In the current issue of the prestigious Journal of Clinical Investigation, a team mostly from the Mayo Clinic Jacksonville has compared the transcriptomes of tissue from cerebrum and cerebellum with autopsy-confirmed PSP to those with Alzheimer’s disease and to controls with no autopsy evidence of neurodegenerative disease.  I’ll cut to the chase:  To the researchers’ surprise, they found the four types of tissue to be quite similar in their transcriptomic profiles.  This result suggests that a treatment or a diagnostic test directed at one or more of the protein (or mRNA!) abnormalities in either disease could work for the other disease as well.  We already suspected that, but without a lot of supporting evidence beyond the superficial observation that both diseases involve tau aggregation.  This new paper provides some better evidence.

I’ll return to the paper’s practical implications in a minute.  But first, back to biology class you go: “O-omics” results (Wikipedia lists 45 kinds of “omics” in biomedicine to date) are by their nature shotgun approaches, typically yielding a long, inscrutable list of statistically significant but questionably meaningful differences between subject groups.  So, seeking some sort of useful pattern in the data, researchers divide the genes, proteins or mRNAs yielding statistically significant “hits” into categories based on their known functions.  These categories are called “networks” because they’re based on interactions or on commonalities of function.  The process of creating and using such standardized, defined categories in genomics is called “gene ontology.”

The authors of the new paper point out that previous transcriptomic work in AD has revealed differences from controls in many such networks, most prominently “immune function, myelination, synaptic transmission and lipid metabolism.”  They also point out that it’s usually difficult to know if these mRNA differences are the cause of the cellular damage in AD or merely the brain’s reactions to that damage.

Now back to this project:  As I said above, the transcriptomic work analyzed not only the cerebral cortex, where the researchers knew ample pathology exists in both AD and PSP, but also, as a kind of control group, the cerebellar cortex, where the standard autopsy shows little or no damage in AD or PSP.  Another feature of the study design was to use the temporal lobe as the source of its cerebral samples.  That part of the brain is heavily involved in AD by standard methods but little or not at all in PSP. 

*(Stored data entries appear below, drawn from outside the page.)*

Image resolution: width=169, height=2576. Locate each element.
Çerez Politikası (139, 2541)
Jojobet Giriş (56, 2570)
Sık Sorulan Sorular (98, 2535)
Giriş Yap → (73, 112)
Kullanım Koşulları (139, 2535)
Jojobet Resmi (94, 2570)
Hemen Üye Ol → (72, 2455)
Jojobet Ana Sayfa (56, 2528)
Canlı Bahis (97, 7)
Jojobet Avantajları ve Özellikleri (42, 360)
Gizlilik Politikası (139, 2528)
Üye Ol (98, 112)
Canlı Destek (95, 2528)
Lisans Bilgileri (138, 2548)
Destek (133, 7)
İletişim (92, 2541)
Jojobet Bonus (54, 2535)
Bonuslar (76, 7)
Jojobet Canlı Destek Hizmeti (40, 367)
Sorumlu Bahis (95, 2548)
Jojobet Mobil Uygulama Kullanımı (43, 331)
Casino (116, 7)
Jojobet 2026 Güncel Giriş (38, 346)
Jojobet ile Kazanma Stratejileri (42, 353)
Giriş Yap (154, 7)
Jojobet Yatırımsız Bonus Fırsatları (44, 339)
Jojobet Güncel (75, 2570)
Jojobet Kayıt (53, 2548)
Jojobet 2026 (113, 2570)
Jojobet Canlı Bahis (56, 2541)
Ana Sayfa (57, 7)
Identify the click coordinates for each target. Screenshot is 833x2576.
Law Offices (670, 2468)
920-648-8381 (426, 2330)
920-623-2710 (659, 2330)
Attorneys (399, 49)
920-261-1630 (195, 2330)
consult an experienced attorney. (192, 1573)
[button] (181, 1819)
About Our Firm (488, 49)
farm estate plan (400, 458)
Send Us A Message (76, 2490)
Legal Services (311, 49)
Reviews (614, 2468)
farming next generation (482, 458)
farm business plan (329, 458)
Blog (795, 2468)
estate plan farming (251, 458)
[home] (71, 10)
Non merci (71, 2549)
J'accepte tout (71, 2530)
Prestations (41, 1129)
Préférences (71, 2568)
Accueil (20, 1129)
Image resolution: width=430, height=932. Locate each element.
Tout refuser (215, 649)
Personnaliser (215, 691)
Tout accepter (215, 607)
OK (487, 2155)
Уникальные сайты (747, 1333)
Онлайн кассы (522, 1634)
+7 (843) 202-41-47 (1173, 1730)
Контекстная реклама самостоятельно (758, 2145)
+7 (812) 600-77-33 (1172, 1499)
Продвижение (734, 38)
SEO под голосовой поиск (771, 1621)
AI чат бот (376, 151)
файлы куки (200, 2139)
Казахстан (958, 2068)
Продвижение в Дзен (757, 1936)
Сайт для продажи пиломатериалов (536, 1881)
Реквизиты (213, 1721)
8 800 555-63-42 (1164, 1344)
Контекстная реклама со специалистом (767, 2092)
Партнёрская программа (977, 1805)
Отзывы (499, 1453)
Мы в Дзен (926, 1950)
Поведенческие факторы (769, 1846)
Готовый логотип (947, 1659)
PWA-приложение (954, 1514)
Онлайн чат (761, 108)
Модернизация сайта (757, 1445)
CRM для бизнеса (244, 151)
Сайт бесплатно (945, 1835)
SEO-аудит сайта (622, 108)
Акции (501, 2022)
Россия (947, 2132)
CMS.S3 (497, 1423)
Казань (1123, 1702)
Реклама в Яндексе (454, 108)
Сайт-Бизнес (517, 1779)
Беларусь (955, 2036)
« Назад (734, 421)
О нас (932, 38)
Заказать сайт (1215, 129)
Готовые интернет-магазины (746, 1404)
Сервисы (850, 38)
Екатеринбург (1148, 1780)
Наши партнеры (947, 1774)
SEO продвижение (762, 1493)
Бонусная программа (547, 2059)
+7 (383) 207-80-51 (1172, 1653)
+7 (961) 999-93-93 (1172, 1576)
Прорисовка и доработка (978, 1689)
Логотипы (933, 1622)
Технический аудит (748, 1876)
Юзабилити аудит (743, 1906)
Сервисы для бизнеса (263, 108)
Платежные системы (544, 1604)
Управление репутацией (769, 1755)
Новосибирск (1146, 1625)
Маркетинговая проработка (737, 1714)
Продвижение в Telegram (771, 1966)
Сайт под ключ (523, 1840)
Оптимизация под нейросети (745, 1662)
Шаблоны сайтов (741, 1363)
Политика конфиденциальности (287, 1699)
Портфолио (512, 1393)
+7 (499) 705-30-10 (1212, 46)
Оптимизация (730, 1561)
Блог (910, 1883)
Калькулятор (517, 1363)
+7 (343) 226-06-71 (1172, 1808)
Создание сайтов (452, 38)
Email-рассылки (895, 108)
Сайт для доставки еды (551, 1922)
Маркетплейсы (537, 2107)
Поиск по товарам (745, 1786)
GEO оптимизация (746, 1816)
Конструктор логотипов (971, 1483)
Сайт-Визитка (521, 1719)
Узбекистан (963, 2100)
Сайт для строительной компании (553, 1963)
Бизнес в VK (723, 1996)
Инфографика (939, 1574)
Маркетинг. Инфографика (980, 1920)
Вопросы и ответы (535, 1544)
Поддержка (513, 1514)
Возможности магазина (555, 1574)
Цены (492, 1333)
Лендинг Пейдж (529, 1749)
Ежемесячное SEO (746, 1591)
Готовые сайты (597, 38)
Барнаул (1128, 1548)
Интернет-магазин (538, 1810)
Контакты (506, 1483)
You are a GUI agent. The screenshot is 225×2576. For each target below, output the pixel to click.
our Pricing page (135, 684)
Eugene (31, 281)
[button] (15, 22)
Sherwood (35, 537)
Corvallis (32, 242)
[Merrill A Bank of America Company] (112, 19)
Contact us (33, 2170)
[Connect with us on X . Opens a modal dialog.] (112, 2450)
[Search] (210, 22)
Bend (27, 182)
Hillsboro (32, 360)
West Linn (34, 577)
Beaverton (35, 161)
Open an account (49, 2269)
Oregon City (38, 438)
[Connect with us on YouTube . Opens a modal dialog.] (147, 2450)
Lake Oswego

Surprisingly, the results were that the transcriptome abnormalities (relative to non-neurological controls) were quite similar in all four types of tissue – AD temporal cortex, PSP temporal cortex, AD cerebellar cortex and PSP cerebellar cortex.  In their words, “The DEG [differentially expressed gene] changes between AD and PSP in two regions of the brain demonstrate a striking conservation [consistency] of transcriptomic changes across these different neurodegenerative diseases.”

Because the degree of traditionally measurable cell damage differed markedly across those four sets of samples, they infer that the changes are “upstream,” meaning at an early step in the disease process, rather than “downstream,” in reaction to damage.  That would mean that even in the early stages of AD and PSP, the disease process is already at work in areas that have not started to show physical signs of damage as assessed by microscope, MRI or PET scan.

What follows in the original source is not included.